Así pues, llegó un día recién desayunada a su habitación, dispuesta a descansar un rato antes de irse a patinar. En realidad, en vez de descansar, se trataba de bajar la comida, porque quería evitar, en la medida de lo posible, espectáculos bochornosos relacionados con caídas y vómitos.
Llevaba ya un rato en su habitación cuando se dio cuenta. Volvió a fijarse. Y una, y otra, y otra vez. Pero nada. Su monopatín no estaba apoyado en la puerta del armario, donde habitualmente solía dejarlo.
—Qué raro —masculló, en voz baja, para sí. Se levantó de la cama y fue a mirar por la zona—. ¿Dónde lo dejé ayer?
Rebuscó por toda la habitación. Bajo la cama, dentro del armario, detrás de los muebles e, incluso, en el baño. Cuando se dio cuenta de que había desaparecido por completo, salió al pasillo y echó a correr, reconstruyendo el recorrido que realizó al regresar la noche anterior a dormir, con el monopatín a cuestas. Sí, no había duda, lo había llevado a su cuarto. Entonces, ¿dónde estaba?
Llegó, finalmente, a los Jardines de Tierra de Partida.
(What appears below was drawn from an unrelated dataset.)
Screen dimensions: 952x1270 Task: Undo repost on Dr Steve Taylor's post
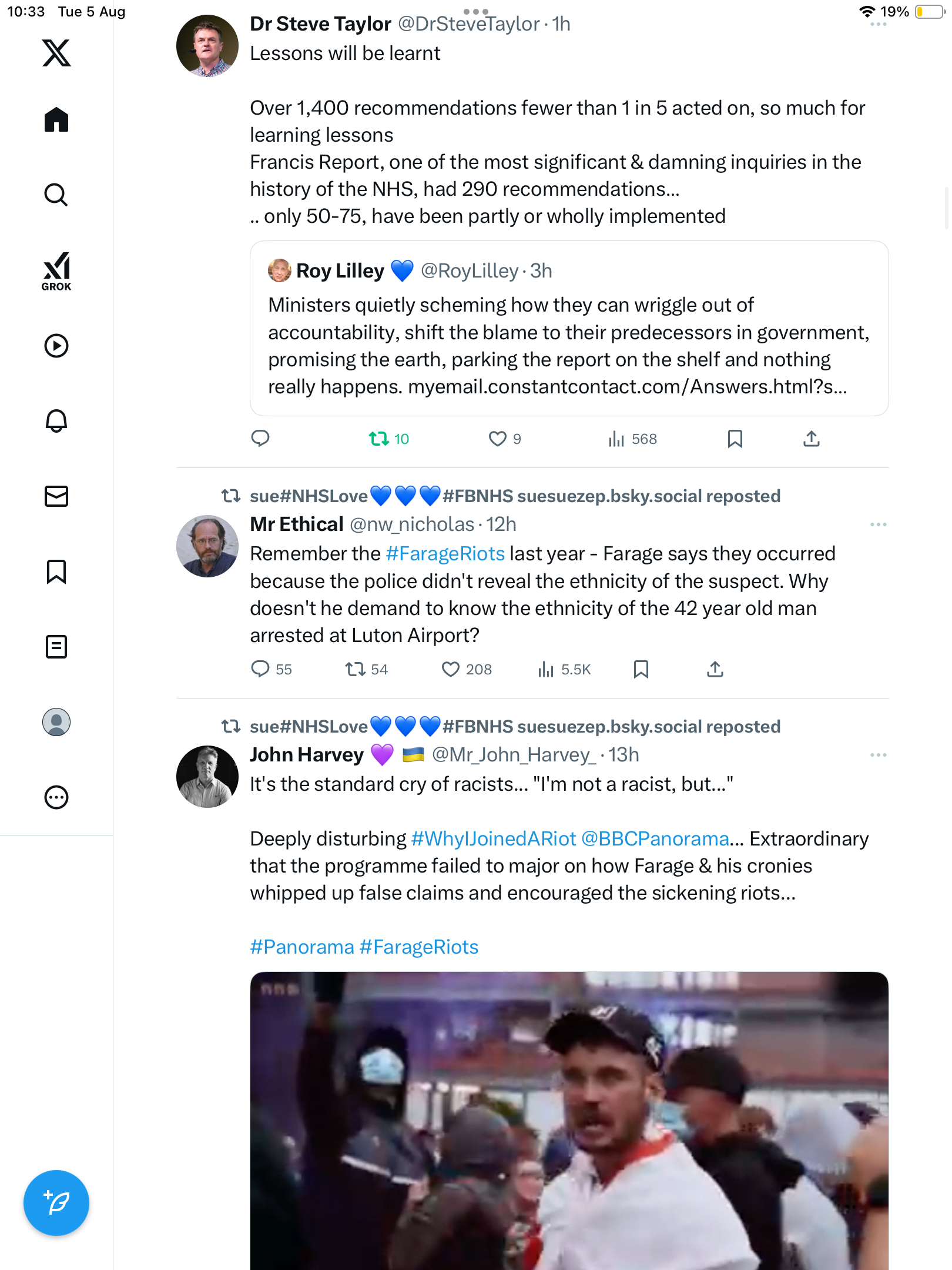[x=379, y=439]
Obviamente, ni rastro de él. Y también le costó a la joven llegar a la peor, y posiblemente acertada, conclusión.
—¡Mierda, mierda, mierda! —exclamó, a nadie en particular—. ¡Me han robado!
Quien roba a un ladrón, mil años de perdón. Pero, en este caso, como Hana lo pillase, lo que se iba a llevar era un buen mamporro.